TENDERING PROCESS
Our quantity surveyor Tim Phillips explains what’s involved in this essential phase in any build project, and why going out to tender matters when it comes to controlling costs effectively
TIM PHILLIPS Is a quantity surveyor and runs
Quantiv.uk, with over 30 years of experience across the commercial and residential sector. @timphillips71
The tendering stage is when a project begins to feel real to the majority of homeowners and self-builders, and this is where apprehension usually sets in. You may have worked with budgets, sketches and ideas up to this point. During the tendering process, builders provide firm costs based on your finalised plans.
Tendering is, to put it simply, a systematic means of inviting builders to provide a quotation for your project using the same information. You provide designs, specifications and electronic data to a number of qualified builders and request official quotes from each of them rather than depending just on verbal estimates. This makes it possible to compare ‘like for like’ and levels the playing field.
Finding the cheapest builder is not the only goal of tendering. It is a tool for risk management. It assists you in selecting a builder who has a reasonable price, a clear grasp of the project’s scope, and fewer chances for expensive disputes when the project is underway.
WHEN SHOULD YOU USE THE TENDERING PROCESS?
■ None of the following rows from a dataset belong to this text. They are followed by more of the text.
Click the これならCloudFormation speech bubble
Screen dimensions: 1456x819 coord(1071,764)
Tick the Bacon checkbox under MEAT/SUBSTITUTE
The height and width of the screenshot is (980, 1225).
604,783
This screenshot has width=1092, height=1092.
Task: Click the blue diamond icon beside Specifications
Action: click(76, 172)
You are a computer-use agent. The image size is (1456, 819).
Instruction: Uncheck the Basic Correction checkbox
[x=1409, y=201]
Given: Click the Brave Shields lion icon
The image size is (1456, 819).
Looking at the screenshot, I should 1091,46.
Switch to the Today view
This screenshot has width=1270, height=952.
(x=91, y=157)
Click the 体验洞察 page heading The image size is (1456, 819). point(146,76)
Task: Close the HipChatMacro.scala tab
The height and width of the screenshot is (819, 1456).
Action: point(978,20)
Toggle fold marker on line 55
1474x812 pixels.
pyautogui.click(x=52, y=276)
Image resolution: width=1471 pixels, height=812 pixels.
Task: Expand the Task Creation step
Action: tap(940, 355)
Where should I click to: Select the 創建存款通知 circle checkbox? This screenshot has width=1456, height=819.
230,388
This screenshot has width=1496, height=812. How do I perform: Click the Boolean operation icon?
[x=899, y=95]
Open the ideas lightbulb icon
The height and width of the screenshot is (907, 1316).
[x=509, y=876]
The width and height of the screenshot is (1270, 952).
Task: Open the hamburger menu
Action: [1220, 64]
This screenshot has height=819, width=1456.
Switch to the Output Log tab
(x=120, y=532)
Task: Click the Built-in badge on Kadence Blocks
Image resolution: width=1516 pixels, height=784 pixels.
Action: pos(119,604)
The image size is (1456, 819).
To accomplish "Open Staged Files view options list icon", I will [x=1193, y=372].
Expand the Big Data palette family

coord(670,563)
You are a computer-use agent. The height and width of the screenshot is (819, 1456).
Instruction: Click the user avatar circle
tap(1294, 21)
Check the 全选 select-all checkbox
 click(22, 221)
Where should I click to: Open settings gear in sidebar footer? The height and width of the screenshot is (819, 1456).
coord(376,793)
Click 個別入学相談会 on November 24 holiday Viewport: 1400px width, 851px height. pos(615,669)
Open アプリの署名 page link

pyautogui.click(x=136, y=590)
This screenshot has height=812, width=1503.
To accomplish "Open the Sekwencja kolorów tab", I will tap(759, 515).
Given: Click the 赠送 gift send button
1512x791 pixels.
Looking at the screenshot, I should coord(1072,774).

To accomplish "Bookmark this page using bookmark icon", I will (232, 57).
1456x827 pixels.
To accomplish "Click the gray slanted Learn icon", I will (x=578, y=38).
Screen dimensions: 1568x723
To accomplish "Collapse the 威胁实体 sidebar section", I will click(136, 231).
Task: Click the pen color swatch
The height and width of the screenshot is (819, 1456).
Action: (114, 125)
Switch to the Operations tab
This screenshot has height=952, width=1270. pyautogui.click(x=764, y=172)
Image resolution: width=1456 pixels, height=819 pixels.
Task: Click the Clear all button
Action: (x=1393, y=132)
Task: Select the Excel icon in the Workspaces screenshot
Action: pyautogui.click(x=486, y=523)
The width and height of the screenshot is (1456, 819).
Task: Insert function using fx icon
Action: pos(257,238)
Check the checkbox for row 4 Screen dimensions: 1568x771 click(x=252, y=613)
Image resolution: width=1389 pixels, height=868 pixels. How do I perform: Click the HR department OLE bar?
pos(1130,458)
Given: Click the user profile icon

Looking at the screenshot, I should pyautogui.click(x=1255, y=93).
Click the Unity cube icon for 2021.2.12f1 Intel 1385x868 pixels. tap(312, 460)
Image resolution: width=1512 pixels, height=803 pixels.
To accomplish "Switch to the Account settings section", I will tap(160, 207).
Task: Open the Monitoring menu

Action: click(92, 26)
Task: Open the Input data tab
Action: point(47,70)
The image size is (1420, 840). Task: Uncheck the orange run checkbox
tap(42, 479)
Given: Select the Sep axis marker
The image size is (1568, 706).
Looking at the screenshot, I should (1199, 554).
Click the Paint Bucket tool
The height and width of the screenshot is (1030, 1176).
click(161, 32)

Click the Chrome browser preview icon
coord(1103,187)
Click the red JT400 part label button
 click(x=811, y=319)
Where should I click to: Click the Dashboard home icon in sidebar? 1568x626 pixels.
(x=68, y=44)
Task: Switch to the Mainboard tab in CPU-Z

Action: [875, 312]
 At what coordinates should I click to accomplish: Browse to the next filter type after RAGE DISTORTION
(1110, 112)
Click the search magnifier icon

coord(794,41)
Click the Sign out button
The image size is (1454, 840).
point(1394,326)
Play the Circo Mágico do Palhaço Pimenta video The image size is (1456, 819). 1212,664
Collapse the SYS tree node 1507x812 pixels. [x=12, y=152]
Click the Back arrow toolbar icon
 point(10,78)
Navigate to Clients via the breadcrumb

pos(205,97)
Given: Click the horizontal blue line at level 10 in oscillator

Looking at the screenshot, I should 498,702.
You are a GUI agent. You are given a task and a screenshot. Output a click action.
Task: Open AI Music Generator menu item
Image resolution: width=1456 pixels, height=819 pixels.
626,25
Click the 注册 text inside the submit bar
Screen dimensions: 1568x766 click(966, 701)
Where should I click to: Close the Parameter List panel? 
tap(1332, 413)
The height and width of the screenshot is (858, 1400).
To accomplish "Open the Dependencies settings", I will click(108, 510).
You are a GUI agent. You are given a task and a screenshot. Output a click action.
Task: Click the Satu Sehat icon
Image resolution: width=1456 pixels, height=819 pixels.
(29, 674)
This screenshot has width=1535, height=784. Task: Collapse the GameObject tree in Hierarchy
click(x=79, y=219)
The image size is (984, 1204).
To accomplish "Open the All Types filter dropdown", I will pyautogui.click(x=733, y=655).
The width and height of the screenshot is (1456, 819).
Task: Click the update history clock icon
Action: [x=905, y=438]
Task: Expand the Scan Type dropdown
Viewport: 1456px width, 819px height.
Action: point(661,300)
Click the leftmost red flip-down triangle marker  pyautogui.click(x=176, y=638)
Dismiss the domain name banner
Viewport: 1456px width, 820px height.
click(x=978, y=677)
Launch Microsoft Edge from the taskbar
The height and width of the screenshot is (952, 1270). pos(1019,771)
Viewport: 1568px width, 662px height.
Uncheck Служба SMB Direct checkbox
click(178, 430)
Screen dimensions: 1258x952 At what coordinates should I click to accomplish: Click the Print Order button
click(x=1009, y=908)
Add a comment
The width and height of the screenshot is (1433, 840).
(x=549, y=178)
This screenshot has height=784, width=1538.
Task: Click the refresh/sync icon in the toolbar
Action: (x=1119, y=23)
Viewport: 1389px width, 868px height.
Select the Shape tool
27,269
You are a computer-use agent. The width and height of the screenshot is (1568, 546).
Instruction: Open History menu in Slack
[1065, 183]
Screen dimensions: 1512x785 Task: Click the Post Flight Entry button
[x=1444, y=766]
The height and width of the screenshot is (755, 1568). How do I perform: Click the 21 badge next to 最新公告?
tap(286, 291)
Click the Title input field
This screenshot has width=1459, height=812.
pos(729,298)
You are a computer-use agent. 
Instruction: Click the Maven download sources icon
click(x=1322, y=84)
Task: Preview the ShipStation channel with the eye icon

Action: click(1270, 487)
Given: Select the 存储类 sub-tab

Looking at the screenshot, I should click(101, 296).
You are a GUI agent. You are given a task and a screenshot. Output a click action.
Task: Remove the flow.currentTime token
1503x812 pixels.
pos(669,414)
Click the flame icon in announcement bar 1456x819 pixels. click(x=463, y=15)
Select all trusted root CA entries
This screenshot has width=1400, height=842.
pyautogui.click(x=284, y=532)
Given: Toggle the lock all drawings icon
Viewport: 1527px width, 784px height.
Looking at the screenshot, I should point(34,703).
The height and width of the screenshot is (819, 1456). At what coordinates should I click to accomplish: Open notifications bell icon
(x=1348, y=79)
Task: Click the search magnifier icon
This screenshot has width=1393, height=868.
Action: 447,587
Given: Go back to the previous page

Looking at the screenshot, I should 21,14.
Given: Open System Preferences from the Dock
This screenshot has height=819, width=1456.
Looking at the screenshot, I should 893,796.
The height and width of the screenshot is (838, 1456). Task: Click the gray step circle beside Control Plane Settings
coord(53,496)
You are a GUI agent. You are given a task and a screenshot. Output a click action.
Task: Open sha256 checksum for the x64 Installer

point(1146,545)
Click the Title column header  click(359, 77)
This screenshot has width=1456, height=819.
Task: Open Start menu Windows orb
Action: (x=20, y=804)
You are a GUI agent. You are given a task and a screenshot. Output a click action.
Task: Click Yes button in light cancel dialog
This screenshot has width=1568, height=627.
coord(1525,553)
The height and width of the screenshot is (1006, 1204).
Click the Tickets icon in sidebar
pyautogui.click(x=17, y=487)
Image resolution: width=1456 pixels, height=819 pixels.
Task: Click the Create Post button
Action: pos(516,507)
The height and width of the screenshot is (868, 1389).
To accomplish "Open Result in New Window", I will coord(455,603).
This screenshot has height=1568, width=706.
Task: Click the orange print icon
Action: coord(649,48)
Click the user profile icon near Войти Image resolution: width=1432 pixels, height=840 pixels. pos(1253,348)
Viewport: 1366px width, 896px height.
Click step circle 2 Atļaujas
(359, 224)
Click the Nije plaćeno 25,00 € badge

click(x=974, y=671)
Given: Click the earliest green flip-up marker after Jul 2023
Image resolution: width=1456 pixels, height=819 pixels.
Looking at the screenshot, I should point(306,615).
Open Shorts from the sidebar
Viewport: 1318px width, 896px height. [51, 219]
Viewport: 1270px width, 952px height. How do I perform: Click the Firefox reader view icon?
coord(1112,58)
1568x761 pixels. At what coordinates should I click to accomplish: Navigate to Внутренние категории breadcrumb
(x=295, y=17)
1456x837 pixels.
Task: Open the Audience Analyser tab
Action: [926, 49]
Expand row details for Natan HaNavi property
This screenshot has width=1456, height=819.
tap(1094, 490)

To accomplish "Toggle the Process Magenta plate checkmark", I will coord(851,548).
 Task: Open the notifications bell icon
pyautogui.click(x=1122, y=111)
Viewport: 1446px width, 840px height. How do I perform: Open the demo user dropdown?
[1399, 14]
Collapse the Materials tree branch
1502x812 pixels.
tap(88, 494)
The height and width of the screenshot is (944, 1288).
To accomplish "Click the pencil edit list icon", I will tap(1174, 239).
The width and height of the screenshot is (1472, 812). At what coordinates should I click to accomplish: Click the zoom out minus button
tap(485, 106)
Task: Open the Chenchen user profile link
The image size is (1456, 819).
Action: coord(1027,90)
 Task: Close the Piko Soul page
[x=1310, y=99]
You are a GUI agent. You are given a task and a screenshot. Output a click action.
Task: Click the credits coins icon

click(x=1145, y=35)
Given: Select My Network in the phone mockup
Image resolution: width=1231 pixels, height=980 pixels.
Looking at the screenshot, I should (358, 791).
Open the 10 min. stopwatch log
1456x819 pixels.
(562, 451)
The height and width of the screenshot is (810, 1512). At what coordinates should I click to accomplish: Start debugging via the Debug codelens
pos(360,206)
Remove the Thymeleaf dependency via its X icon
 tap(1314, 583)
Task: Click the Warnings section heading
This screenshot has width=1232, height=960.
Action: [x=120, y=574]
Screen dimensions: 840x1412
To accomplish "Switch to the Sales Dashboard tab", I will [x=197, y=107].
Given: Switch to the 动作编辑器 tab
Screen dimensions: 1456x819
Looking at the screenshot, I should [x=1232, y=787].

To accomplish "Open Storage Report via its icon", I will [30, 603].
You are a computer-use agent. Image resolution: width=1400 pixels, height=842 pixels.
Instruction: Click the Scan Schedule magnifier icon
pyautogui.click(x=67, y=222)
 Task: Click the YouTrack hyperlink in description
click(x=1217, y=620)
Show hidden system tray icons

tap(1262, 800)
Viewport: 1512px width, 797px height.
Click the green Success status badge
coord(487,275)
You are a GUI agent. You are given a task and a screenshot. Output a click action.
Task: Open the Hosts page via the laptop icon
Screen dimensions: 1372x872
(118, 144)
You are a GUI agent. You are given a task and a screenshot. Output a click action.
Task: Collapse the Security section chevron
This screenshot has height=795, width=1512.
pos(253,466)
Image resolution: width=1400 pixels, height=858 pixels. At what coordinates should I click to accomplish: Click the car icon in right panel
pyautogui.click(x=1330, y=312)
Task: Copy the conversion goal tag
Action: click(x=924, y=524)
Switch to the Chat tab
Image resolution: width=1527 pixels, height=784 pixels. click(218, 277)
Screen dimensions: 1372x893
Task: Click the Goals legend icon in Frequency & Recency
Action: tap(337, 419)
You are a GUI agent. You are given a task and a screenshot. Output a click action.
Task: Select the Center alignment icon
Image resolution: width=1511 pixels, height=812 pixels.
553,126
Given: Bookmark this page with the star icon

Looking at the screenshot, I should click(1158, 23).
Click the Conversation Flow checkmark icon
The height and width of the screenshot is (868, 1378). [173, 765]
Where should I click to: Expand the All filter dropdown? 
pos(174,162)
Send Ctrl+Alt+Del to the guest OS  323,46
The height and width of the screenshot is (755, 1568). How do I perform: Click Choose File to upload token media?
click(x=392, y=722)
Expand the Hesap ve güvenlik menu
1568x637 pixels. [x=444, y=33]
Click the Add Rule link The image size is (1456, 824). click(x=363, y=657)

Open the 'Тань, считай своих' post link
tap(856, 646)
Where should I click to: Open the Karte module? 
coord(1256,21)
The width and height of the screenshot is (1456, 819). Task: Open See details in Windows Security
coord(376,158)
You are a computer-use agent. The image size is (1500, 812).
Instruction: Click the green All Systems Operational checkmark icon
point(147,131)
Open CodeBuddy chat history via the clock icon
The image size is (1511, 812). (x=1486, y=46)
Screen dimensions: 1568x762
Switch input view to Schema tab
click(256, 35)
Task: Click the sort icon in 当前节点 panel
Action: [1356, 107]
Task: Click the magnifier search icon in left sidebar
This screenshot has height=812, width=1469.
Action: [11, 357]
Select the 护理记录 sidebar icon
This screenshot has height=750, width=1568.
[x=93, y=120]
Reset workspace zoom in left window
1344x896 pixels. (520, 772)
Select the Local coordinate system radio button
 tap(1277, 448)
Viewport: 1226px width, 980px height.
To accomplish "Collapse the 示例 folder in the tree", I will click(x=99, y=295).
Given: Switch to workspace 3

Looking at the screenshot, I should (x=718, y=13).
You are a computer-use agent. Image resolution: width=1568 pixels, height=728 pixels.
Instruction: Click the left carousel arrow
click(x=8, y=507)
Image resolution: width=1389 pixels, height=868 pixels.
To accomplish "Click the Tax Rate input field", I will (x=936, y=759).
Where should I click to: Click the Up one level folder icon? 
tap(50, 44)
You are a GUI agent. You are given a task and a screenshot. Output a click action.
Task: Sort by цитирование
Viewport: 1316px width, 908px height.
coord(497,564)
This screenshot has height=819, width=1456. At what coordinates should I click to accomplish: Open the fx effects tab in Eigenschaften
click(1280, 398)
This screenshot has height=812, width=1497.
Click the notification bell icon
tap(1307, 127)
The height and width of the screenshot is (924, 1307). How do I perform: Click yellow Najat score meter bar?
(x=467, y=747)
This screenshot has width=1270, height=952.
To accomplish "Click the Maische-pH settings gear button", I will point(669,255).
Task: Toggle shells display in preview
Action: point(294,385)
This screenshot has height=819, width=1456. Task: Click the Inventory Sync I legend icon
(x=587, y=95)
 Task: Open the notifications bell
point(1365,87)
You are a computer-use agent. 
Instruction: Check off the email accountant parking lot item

A formal tendering process is recommended for any project with a high level of risk, complexity or cost. This covers the majority of self-build projects, extensions and major renovations. Tendering becomes important when there are structural changes, various trades need to be scheduled or the build programme exceeds several months.
Consistency is the most important principle. Only when each builder is pricing the exact same information can several quotes make sense. The quotes you get will differ greatly and provide you with very little information if one builder is working from planning drawings, another from Building Regulations drawings and a third from a sketch layout. In that case, you are evaluating how each builder understands missing details rather than the market. The end result is frequently a low initial figure that changes once building gets underway.
When you have a clear concept and want to know the cost before committing, tendering is key to getting the correct information. It also helps if you are taking out a loan or stage payment mortgage from a company like BuildStore, working within a specific budget or carefully supervising the whole project yourself.